USA - America is no longer interested in underwriting Ukrainian and European security and it’s time for Britain to face this reality. In what Donald Trump called a “highly productive” phone call, he and Vladimir Putin “agreed to have our respective teams start negotiations immediately”. If that is what happened, it is a great victory for Putin’s world view. The Russian president has always believed that only those countries that decide the fate of others can be truly sovereign.
He has always been determined that Russia would be one of the great powers – along with the United States and China – qualified to carve the rest of the world up between them. That is why he always wanted to talk to Washington, not Kyiv, about the fate of Ukraine. Anything else would be a humiliation.
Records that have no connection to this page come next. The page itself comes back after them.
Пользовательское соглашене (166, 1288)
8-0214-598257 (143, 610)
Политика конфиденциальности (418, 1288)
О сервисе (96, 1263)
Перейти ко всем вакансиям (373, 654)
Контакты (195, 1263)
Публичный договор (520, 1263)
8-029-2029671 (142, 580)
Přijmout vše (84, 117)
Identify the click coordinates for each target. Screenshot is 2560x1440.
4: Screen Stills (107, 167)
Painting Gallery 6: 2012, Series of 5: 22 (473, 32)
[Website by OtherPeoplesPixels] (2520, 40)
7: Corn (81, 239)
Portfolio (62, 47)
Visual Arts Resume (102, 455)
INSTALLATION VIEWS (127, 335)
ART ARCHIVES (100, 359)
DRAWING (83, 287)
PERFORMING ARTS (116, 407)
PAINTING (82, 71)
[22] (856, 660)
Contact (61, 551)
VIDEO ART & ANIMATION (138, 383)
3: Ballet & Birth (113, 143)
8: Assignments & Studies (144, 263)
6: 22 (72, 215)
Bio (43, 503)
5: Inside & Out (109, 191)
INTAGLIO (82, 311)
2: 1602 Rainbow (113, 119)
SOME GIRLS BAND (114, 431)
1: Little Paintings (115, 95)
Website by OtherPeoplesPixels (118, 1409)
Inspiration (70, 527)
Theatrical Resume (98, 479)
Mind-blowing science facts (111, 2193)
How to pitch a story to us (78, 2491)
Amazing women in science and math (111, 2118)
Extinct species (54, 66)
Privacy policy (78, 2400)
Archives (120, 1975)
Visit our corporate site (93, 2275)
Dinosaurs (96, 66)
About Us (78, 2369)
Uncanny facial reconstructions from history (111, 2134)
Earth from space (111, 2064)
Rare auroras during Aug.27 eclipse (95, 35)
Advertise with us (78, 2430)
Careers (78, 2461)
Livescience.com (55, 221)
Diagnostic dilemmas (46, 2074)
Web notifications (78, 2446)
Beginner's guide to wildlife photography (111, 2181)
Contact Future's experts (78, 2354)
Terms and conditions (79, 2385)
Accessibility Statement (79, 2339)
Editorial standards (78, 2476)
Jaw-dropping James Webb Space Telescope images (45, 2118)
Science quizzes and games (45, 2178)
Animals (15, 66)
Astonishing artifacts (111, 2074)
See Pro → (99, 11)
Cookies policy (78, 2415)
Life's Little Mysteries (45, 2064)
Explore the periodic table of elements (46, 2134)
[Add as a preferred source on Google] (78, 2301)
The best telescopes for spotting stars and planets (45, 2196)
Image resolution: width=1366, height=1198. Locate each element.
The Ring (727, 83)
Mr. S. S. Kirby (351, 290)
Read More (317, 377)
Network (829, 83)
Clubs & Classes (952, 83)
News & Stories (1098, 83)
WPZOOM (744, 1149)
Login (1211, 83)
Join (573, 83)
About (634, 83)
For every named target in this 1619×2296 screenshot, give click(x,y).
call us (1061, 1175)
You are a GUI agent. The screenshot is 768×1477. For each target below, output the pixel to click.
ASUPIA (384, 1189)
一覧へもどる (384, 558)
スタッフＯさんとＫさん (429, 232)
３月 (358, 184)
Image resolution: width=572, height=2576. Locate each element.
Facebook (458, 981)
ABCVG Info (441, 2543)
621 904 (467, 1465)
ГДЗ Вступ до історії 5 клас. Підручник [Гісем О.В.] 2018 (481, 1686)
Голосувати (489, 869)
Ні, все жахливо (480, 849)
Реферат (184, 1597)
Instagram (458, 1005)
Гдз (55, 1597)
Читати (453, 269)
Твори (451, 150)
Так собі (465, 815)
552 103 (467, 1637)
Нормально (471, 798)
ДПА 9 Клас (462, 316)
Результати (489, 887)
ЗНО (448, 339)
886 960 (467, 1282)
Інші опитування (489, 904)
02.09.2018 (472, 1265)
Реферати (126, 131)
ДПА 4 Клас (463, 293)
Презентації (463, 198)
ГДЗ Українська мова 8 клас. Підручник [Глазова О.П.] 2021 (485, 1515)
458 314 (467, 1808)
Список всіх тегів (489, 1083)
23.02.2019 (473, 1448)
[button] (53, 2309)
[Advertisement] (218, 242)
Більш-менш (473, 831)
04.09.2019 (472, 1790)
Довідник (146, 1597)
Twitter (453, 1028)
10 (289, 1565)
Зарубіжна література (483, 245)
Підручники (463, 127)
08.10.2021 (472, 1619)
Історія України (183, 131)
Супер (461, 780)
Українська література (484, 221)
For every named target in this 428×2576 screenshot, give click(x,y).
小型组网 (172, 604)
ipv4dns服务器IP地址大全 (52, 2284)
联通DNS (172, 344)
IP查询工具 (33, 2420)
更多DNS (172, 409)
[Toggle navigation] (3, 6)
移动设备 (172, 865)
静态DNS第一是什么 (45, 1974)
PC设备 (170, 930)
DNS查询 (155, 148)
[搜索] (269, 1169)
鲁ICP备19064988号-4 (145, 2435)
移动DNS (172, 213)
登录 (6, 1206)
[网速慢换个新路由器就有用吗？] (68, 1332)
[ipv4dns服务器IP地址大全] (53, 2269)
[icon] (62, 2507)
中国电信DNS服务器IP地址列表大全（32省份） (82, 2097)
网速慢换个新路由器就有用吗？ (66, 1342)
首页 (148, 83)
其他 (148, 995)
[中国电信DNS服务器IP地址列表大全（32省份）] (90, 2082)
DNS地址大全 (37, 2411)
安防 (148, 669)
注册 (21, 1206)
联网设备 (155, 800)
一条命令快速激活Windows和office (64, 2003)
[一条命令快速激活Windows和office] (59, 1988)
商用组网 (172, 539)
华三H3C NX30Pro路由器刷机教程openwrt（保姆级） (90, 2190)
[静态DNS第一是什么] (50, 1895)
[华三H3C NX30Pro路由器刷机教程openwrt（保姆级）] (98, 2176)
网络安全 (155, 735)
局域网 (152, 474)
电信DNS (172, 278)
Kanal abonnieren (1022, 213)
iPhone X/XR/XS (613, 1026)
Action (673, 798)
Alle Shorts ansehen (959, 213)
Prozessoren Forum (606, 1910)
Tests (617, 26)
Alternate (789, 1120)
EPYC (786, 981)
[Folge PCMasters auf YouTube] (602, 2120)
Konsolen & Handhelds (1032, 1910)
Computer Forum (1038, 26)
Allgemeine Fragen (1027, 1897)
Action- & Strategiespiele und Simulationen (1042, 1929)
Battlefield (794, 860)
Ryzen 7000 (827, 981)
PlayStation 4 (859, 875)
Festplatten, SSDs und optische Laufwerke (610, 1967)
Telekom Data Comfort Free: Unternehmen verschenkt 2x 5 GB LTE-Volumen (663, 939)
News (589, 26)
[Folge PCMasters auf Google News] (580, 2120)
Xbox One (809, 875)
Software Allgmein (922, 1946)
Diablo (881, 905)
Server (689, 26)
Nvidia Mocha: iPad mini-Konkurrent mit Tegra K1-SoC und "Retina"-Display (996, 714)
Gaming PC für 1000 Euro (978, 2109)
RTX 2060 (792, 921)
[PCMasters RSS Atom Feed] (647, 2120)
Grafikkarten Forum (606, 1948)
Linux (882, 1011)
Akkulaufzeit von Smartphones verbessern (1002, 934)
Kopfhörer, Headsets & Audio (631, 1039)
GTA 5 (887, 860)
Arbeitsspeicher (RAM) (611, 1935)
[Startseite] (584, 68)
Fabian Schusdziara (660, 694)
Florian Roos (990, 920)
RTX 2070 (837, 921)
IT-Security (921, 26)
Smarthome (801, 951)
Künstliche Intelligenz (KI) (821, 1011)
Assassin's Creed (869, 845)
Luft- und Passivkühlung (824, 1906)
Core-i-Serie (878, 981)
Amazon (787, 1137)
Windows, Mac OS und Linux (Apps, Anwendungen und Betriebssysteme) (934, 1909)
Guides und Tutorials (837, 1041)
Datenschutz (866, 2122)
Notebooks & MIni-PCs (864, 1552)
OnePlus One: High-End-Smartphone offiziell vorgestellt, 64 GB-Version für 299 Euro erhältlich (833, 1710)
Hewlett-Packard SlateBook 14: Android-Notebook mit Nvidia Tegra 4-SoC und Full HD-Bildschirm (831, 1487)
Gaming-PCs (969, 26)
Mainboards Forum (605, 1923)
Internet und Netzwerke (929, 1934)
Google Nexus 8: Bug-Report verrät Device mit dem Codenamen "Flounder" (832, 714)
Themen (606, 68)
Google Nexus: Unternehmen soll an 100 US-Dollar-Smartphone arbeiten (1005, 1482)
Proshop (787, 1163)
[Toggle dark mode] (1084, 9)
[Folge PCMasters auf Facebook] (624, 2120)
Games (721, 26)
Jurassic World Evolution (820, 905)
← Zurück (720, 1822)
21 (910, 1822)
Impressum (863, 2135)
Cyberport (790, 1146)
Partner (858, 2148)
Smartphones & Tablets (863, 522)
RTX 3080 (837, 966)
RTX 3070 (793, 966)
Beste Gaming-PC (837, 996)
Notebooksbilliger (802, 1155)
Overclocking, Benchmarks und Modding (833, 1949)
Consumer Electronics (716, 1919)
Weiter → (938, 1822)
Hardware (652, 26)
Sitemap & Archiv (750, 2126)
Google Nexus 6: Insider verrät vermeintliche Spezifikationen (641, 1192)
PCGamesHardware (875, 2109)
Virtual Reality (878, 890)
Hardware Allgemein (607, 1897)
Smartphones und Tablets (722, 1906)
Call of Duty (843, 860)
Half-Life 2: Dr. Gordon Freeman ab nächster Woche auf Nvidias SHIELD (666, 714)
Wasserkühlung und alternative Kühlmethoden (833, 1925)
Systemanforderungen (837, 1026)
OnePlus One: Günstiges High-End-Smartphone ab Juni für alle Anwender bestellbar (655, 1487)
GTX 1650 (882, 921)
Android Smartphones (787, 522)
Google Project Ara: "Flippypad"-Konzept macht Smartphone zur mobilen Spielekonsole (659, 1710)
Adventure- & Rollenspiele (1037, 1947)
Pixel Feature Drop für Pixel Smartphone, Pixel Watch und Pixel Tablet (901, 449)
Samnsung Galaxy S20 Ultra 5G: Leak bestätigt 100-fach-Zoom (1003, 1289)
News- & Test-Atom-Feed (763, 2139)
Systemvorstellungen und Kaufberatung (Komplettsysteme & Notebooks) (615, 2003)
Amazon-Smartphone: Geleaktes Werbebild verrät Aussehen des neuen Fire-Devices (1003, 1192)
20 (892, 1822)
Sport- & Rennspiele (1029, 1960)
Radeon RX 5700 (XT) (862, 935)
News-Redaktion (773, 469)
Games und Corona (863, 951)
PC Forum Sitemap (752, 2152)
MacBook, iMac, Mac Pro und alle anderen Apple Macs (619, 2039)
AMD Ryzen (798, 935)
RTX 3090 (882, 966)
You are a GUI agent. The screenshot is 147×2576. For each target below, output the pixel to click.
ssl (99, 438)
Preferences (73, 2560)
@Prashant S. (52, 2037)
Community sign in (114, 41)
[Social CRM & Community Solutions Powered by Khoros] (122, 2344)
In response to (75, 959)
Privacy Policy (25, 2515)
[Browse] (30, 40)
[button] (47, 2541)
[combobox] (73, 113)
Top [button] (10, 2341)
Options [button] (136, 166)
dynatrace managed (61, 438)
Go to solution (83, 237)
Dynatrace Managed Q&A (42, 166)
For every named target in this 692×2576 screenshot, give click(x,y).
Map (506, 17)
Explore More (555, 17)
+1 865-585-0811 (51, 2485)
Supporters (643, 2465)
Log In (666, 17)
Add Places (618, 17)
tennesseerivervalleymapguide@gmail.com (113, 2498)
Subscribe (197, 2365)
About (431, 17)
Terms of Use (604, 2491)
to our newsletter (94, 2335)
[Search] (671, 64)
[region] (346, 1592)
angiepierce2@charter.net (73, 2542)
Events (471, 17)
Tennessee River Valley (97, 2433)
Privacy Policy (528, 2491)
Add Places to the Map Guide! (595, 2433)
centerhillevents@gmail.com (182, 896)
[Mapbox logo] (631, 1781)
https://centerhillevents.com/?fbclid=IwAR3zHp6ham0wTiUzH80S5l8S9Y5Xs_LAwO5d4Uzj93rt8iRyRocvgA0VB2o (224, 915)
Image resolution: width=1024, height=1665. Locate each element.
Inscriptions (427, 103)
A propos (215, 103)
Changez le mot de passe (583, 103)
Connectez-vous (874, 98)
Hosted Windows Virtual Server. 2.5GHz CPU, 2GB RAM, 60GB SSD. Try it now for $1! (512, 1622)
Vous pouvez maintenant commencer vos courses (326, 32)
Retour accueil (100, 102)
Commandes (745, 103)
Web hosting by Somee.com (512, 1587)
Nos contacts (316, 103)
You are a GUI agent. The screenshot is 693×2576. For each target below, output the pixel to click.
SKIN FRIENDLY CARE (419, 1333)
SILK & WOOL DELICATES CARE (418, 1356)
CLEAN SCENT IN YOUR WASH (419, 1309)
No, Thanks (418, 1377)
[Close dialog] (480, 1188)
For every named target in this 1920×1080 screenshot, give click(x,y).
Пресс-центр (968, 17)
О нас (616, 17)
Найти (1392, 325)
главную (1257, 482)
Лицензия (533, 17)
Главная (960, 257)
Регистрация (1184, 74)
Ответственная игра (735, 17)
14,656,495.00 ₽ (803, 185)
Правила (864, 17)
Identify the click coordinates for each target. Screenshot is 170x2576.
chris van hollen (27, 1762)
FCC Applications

Pete Hegseth, Mr Trump’s secretary of defence, drew the outline of the US president’s vision of peace in blunt terms during Wednesday’s meeting with Nato defence ministers.
Occupied territory will not be given back to Ukraine, he said – implying a freeze along the current line of contact. Ukraine will receive neither Nato membership nor an Article Five security guarantee. And absolutely no US troops will be involved in the peace-keeping force. Britain and the other allies who have stood with them since the invasion began will also be able to claim a part of that victory.
But there is a catch. As Mr Trump has made clear, and Mr Hegseth spelt out in language even a child could understand, America is not interested in underwriting either Ukrainian or European security. So the shape of the peace will depend on Europe – and that includes Britain.